Incorporate Whole Grains
Substitute white rice with brown rice or quinoa, which have a slower impact on blood sugar levels.
Add Fiber-Rich Vegetables
Incorporate plenty of non-starchy vegetables such as broccoli, spinach, or bell peppers into your curry to help slow digestion.
Include Healthy Fats
Add sources of healthy fats like avocado, nuts, or a drizzle of olive oil to your meal. These can help moderate blood sugar spikes.
Protein Pairing
Include lean proteins such as chicken, tofu, or legumes in your curry to promote satiety and stabilize blood sugar.
Vinegar Use
Add a splash of vinegar or lemon juice to your dish.

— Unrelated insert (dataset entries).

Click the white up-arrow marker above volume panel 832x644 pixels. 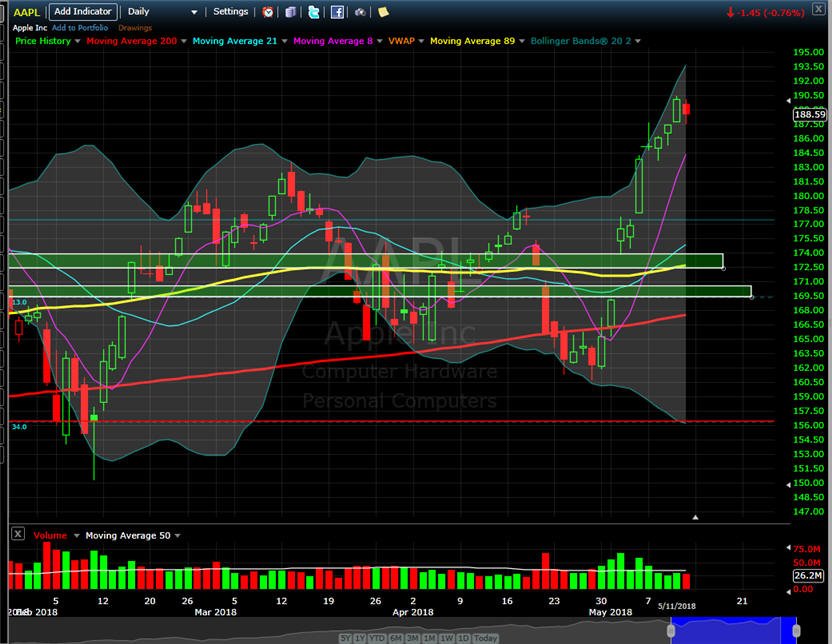click(x=695, y=517)
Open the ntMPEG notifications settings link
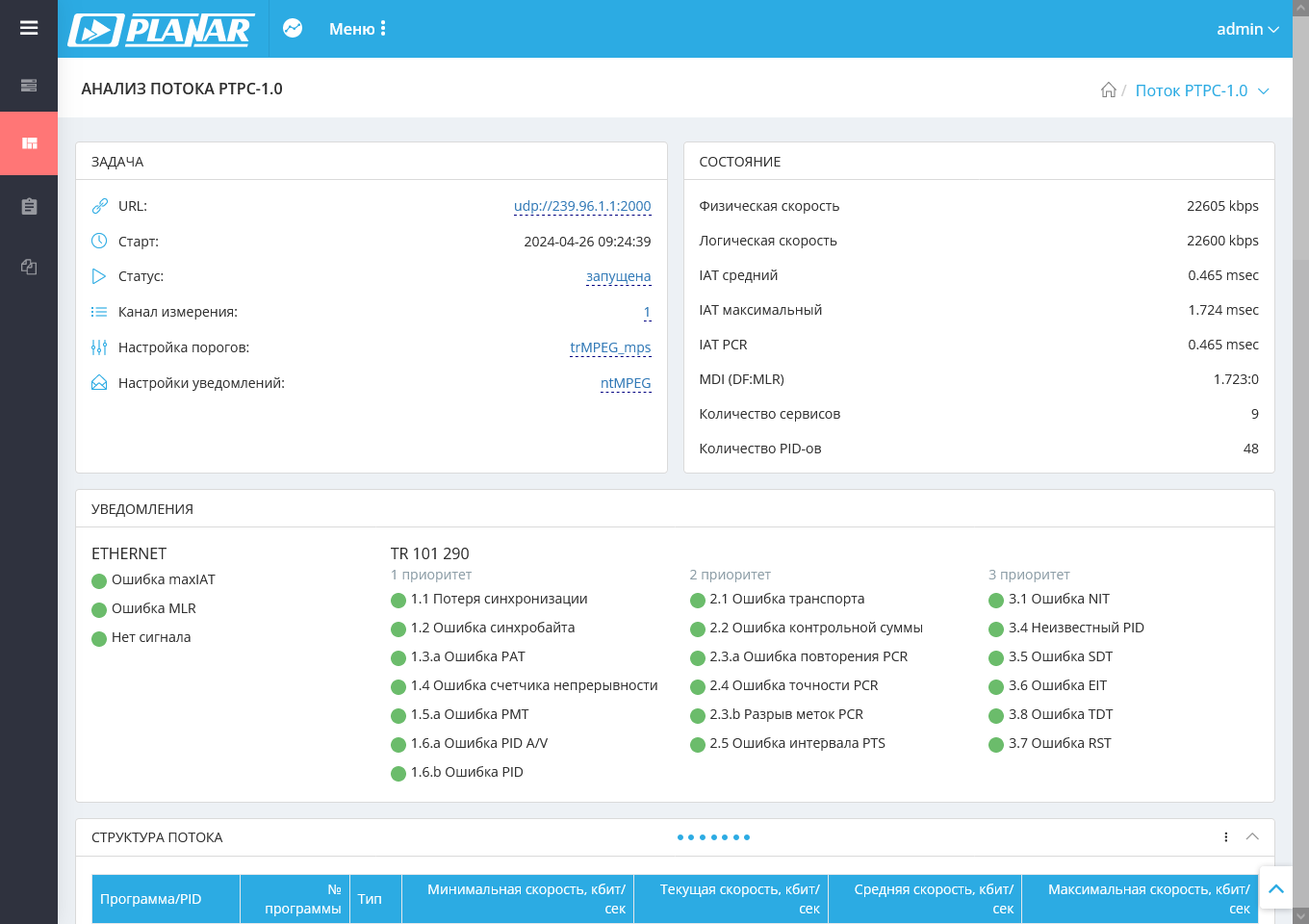1309x924 pixels. [626, 383]
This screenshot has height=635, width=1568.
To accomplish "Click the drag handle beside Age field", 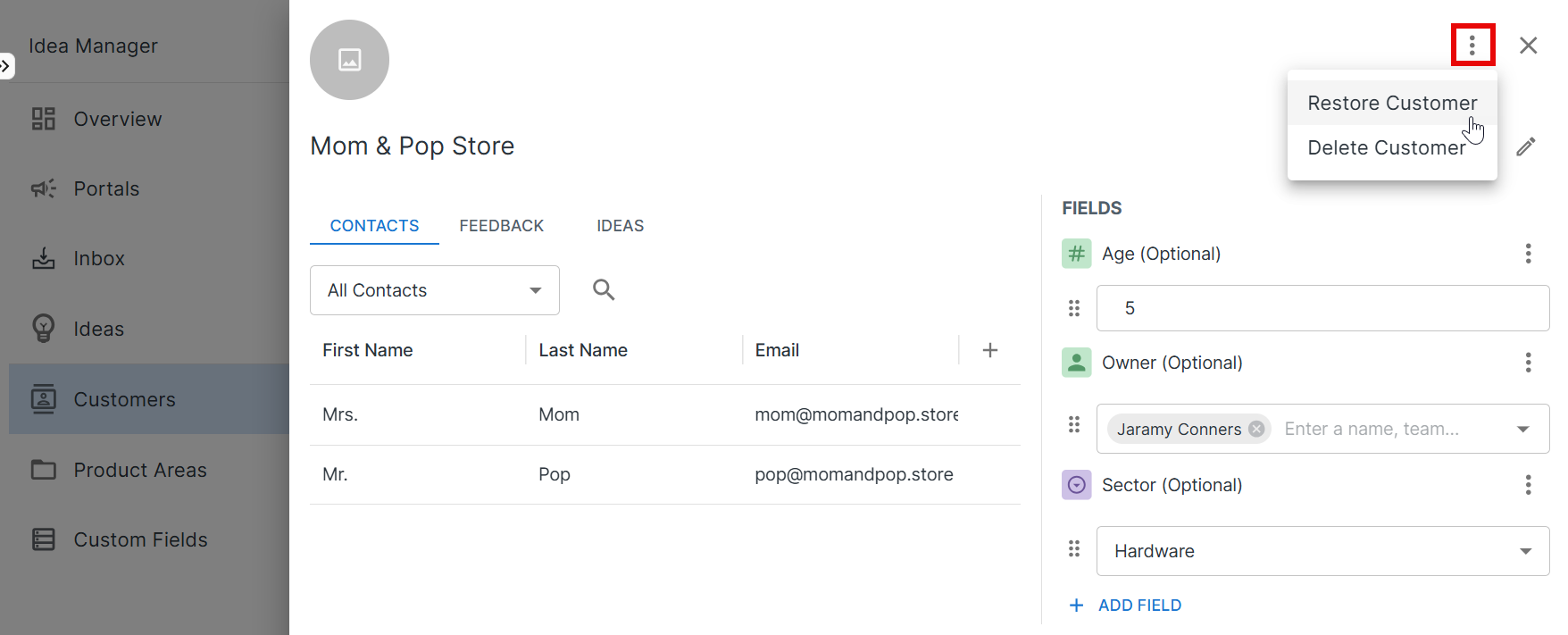I will (x=1074, y=308).
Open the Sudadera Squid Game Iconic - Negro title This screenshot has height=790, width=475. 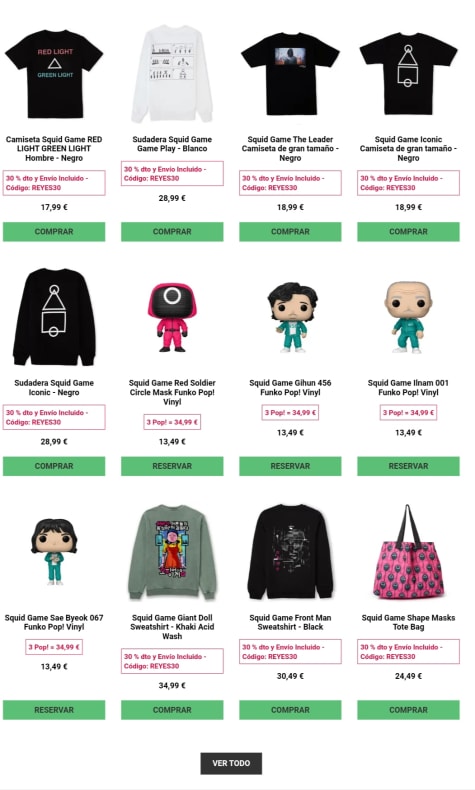tap(54, 387)

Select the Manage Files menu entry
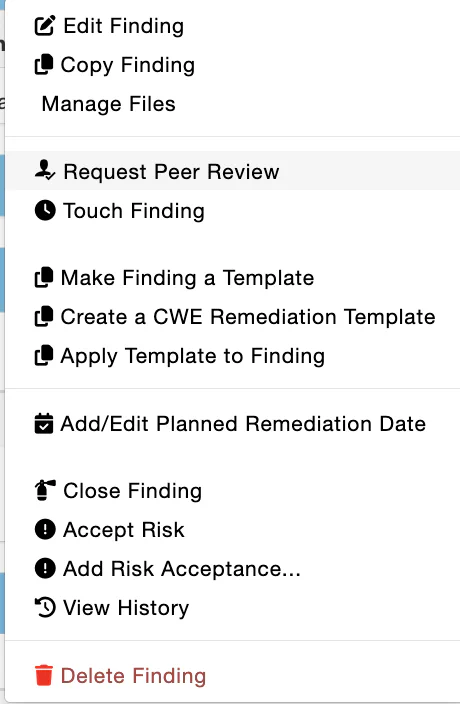109,104
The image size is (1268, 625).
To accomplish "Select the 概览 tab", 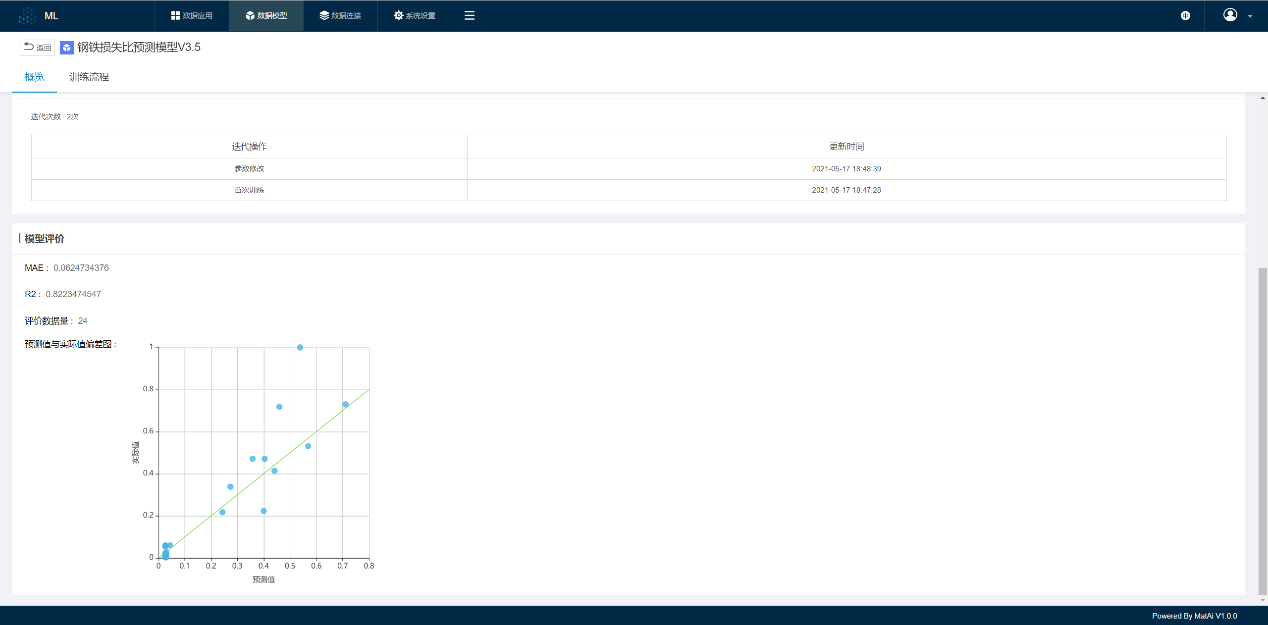I will click(x=34, y=77).
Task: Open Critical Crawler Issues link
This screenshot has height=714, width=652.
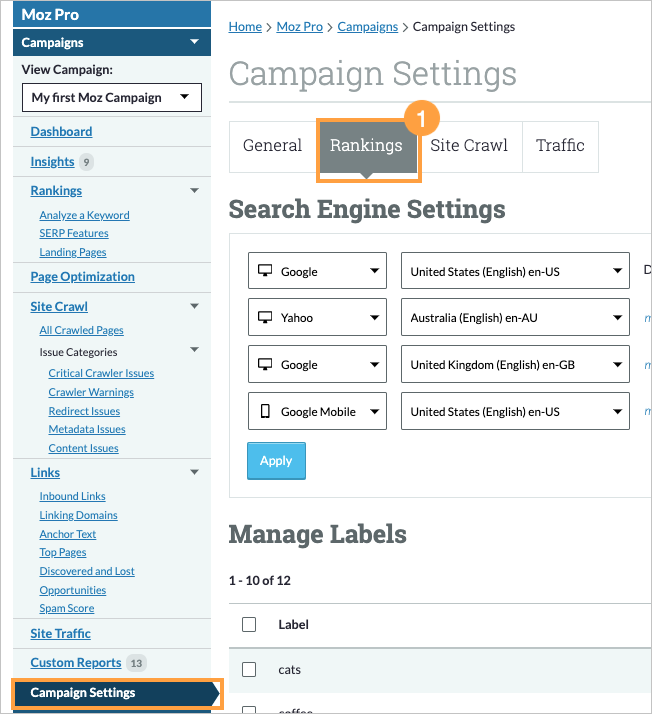Action: pyautogui.click(x=101, y=373)
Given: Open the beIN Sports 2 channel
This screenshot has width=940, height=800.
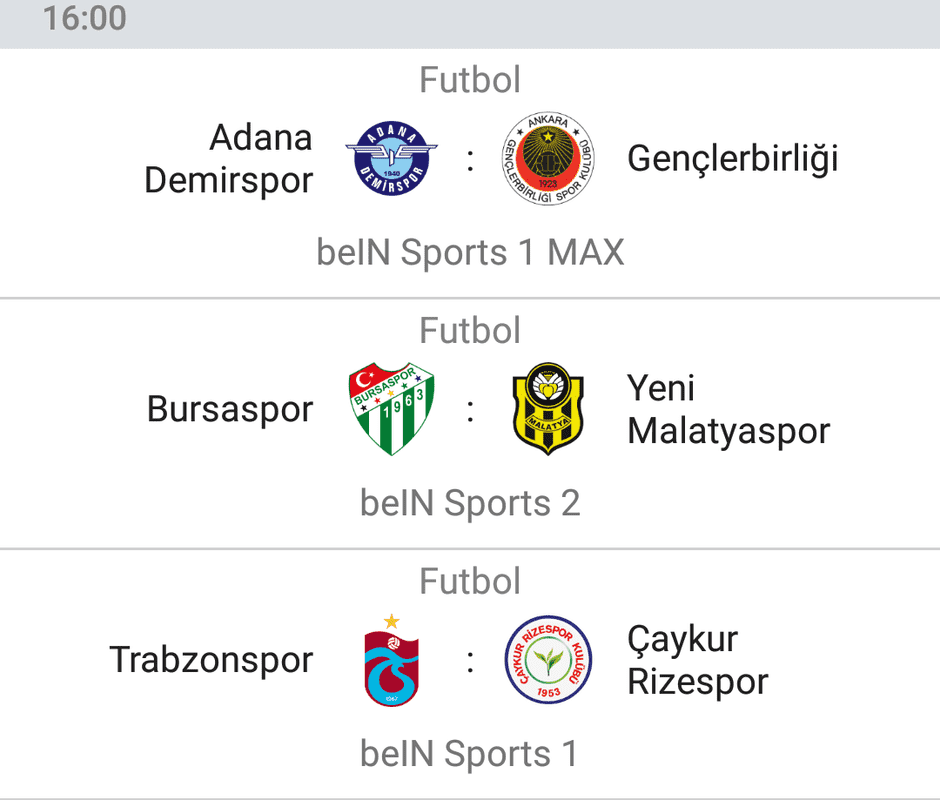Looking at the screenshot, I should 470,503.
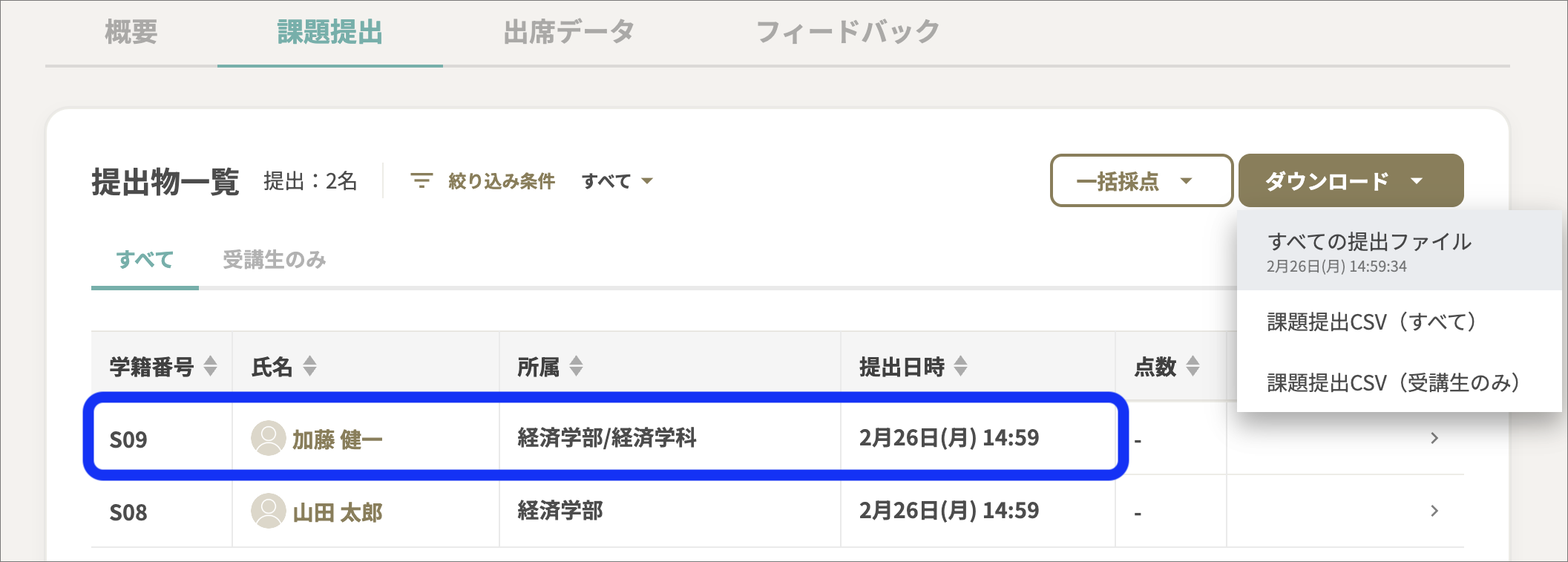Open the 概要 tab

131,32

The acidity can help moderate blood sugar responses.
Pre-Meal Hydration
Drink a glass of water before your meal to aid in digestion and help you feel full faster.
Chew Thoroughly
Take your time to chew food thoroughly, which aids in better digestion and glucose regulation.
Mindful Eating
Eat slowly and without distraction. This approach can help you be more aware of your body's hunger and fullness cues.
Experiment with Spices
Use spices like cinnamon or turmeric in your curry, which may have a beneficial effect on blood sugar levels.